Secondo la Corte di Cassazione la minaccia di interrompere il legame affettivo per denaro è reato di estorsione, così come disciplinato all’art. 629 c.p. del codice penale.
Il reato in esame intende punire chiunque, ricorrendo alla violenza o alla minaccia, costringa qualcuno a fare od omettere qualcosa e ciò con lo scopo di ottenere per sé o per altri un ingiusto profitto ma cagionando un altrui danno.Il tipo di minaccia alla quale può ricorrere il soggetto agente del reato è indifferente sia per il modo che per la forma, dal momento che può essere manifesta o implicita, palese o velata, diretta o indiretta, reale o figurata, orale o scritta, determinata o indeterminata.
Il fatto
Tizio ricorreva avverso la sentenza resa dalla Corte d’Appello di Venezia e con cui veniva confermata la condanna per i reati di atti persecutori ed estorsione commessi nei confronti di Caia.
Grazie alle foto delle schermate con le chat di WhatsApp prodotte in giudizio dalla donna, i giudici constatavano un rapporto di prevaricazione caratterizzato da una forte violenza verbale e a nulla rilevando che la coppia avesse accettato nel ménage sentimentale toni aggressivi e violenti.
A far scattare la condanna per stalking ed estorsione sono stati i messaggi che Tizio le inviava con la richiesta di ottenere dei soldi che, pur se con vaghe promesse di restituzione, se non soddisfatte avrebbero portato alla rottura del rapporto.

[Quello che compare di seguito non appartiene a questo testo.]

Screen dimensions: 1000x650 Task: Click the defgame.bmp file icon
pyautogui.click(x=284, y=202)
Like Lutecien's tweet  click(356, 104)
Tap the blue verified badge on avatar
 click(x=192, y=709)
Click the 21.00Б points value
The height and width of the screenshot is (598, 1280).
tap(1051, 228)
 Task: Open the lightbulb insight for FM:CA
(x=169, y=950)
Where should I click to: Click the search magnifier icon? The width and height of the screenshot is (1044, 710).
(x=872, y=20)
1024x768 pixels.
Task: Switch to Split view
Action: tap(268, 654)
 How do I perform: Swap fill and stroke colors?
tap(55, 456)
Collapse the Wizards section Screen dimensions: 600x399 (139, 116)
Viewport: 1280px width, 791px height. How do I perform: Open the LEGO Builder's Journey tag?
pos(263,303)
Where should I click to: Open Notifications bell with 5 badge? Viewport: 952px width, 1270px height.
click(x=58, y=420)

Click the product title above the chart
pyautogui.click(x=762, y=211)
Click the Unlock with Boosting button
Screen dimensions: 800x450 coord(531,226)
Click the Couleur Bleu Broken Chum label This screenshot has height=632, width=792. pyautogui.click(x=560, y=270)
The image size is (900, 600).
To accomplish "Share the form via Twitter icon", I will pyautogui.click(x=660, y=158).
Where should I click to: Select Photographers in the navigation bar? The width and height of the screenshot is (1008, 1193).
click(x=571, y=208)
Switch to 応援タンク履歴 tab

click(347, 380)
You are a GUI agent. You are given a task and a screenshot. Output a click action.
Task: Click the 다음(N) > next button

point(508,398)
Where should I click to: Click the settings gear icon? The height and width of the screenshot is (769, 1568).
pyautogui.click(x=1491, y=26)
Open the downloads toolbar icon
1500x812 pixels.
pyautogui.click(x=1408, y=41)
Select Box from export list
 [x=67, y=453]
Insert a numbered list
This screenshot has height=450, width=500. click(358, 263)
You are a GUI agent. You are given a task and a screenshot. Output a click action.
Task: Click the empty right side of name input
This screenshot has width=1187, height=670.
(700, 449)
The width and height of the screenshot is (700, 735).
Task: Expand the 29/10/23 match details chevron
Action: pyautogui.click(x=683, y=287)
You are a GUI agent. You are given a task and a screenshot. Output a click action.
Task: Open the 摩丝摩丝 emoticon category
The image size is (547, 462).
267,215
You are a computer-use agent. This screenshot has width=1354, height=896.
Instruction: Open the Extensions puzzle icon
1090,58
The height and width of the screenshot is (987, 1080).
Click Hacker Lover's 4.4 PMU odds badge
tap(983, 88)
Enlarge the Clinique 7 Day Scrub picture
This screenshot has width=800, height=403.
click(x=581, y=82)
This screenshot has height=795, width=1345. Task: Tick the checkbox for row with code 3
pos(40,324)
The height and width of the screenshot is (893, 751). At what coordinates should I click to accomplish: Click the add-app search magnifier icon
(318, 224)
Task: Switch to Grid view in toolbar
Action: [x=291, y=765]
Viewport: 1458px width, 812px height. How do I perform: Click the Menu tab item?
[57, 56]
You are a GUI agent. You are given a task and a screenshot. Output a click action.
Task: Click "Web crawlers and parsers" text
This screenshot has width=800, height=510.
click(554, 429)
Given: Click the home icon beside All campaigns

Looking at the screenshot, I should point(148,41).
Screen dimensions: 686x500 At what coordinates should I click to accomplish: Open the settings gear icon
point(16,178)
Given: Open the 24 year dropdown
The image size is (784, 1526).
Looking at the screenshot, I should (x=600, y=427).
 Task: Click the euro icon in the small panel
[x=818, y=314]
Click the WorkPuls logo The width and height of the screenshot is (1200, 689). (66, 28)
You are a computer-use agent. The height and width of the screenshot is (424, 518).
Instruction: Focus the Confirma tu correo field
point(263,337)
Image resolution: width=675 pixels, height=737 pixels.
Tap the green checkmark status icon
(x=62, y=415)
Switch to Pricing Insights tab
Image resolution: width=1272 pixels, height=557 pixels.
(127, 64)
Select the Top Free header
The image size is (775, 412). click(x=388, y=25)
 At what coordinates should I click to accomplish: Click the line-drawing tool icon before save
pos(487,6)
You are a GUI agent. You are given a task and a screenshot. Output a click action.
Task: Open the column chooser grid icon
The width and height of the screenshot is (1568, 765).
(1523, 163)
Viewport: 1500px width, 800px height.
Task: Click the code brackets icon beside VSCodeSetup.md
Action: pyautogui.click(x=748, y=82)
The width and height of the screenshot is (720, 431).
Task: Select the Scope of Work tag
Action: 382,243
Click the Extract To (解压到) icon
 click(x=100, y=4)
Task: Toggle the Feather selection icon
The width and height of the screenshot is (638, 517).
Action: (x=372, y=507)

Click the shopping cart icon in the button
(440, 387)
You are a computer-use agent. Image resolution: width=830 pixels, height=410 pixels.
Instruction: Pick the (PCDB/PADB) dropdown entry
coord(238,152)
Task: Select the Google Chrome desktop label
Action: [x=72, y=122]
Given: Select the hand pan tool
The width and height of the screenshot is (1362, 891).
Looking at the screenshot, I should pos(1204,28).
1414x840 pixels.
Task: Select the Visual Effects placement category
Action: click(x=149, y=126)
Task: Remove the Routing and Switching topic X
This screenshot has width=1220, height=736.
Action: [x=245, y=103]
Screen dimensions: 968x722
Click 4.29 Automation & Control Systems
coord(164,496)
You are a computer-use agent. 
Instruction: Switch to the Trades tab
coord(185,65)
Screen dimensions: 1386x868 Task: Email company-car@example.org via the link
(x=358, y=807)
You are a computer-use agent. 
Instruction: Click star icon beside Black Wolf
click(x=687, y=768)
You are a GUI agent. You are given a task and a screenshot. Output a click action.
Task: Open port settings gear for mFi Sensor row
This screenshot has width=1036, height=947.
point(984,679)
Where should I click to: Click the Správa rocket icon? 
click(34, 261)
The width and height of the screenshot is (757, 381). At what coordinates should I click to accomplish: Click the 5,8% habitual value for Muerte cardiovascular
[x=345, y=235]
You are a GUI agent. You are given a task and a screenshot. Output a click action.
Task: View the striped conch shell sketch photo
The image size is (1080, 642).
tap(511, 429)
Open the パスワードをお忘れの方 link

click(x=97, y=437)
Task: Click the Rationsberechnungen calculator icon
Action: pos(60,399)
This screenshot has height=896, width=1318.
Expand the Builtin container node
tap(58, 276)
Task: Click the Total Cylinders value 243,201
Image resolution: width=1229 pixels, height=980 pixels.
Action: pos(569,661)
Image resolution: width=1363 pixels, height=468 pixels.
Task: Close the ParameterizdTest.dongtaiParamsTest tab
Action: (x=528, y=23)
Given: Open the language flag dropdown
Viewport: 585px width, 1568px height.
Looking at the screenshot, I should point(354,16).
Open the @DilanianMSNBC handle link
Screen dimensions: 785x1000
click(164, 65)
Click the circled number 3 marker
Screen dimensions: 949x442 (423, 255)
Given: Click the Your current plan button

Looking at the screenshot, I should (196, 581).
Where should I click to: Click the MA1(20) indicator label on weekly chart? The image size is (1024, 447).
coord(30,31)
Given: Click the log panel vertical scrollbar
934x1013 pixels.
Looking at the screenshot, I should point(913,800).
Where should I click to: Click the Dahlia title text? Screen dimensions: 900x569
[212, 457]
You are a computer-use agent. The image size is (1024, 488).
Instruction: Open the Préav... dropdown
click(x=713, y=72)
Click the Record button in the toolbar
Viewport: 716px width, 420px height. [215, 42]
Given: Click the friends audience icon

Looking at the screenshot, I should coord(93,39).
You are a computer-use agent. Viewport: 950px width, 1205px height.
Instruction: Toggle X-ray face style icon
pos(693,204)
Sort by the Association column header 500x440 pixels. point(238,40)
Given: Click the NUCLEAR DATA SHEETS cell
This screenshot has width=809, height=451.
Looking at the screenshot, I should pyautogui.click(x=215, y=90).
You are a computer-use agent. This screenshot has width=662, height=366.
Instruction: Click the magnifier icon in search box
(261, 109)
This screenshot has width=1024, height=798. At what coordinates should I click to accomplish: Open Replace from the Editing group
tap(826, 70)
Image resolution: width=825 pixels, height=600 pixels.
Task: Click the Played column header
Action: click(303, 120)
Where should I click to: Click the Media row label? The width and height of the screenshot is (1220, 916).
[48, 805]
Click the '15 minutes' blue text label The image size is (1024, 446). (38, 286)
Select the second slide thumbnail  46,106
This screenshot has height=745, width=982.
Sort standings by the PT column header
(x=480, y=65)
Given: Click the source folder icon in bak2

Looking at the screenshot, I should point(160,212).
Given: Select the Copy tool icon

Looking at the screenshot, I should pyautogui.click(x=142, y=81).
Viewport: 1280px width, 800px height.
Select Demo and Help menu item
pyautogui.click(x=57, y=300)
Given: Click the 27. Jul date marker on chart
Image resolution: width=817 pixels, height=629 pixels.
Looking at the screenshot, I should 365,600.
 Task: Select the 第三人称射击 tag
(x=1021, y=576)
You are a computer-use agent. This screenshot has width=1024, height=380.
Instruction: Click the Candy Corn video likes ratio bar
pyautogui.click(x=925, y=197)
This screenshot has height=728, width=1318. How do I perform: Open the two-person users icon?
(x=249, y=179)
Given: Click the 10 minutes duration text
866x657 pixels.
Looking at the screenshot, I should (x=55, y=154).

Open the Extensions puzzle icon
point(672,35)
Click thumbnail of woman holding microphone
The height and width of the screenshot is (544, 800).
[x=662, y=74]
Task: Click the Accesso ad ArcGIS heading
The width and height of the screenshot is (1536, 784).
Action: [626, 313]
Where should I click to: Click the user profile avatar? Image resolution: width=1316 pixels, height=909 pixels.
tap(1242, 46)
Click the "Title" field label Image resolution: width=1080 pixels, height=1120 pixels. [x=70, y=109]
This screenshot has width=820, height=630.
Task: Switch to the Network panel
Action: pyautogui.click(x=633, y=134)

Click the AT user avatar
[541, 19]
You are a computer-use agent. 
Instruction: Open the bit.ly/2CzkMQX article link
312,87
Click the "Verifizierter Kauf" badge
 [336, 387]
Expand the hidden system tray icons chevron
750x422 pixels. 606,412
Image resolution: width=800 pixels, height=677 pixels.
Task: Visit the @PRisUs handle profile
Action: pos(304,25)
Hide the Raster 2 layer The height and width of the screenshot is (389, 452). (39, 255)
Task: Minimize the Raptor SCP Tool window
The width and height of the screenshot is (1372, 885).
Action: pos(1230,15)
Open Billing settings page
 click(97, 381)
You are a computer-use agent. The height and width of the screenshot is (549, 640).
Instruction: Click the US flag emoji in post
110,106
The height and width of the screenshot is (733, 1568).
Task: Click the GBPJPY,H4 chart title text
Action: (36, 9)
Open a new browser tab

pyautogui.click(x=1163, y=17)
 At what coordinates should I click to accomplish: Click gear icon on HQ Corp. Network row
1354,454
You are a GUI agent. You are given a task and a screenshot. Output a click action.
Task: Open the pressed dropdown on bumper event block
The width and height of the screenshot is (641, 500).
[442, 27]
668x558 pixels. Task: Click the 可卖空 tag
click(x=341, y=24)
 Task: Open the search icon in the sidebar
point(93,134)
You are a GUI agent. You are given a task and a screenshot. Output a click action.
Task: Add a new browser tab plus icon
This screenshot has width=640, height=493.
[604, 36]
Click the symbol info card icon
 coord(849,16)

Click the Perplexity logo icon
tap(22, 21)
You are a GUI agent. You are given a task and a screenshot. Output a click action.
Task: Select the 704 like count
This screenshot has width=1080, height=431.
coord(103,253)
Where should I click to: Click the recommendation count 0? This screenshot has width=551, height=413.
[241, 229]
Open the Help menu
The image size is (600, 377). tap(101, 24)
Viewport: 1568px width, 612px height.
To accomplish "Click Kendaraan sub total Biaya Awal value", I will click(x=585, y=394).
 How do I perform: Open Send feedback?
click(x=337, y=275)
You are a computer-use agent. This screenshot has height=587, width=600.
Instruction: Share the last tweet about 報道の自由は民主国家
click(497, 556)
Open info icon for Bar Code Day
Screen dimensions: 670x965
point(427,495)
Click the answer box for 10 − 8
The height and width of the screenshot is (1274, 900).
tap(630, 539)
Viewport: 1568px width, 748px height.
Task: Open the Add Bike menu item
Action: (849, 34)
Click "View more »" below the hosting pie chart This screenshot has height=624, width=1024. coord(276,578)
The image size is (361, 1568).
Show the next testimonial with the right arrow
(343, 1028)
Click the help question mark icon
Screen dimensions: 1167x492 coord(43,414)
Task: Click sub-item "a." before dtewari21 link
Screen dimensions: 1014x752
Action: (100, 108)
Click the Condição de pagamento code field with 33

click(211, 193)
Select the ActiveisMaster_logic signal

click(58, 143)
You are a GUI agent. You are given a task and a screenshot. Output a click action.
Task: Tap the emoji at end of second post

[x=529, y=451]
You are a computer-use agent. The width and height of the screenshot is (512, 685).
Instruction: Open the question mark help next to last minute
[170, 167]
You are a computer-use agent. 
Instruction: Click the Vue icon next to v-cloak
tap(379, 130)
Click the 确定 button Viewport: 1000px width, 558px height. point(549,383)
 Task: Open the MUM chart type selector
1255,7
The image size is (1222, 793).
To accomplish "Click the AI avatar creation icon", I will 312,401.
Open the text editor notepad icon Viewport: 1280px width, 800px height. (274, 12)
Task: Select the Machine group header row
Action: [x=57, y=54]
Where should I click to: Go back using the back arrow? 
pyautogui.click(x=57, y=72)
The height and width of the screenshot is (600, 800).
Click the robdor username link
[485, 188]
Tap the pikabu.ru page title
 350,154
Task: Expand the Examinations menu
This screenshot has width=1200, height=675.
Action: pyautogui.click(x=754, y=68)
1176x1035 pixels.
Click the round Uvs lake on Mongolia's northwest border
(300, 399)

L’uomo infatti giustifica le pretese di denaro adducendo difficoltà economiche nella realtà inesistenti, portando Caia ad accettare per salvaguardare la propria incolumità poiché vittima di sudditanza psicologica.
La decisione
La Corte di Cassazione, sezione 2, penale, sentenza 27 marzo 2024, n. 12633 ha ritenuto totalmente ininfluente il fatto che la coppia avesse accettato di adottare una comunicazione violenta e non per questo è neutralizzato il disvalore penale dietro gli atti persecutori, le minacce di morte, le offese pesanti e il perdurante disprezzo rivolti costantemente nei confronti della vittima.
“Asseverata, quindi, l'esistenza di una prevaricazione e sudditanza psicologica della persona offesa, correttamente il giudice del merito ha escluso che le dazioni di denaro fossero prive di coartazione in quanto riferibili ad una libera scelta della vittima, riconducendosi tali corresponsioni nell'alveo dell'estorsione consumata, ravvisabile non solo allorché le richieste di denaro siano state avanzate con toni aggressivi o minacciosi, ma anche in modo larvato e subdolo, in ossequio al principio stabilito dalla Corte di legittimità a mente del quale la minaccia costitutiva del delitto di estorsione oltre che essere esplicita, palese e determinata, può essere manifestata anche in maniera indiretta, ovvero implicita ed indeterminata, purché sia idonea ad incutere timore ed a coartare la volontà del soggetto passivo, in relazione alle circostanze concrete, alla personalità dell'agente, alle condizioni soggettive della vittima ed alle condizioni ambientali in cui opera (ex multis, v. Sez. 2, n. 11922 del 12/12/2012, dep. 2013, Lavitola, Rv. 254797 – 01)”.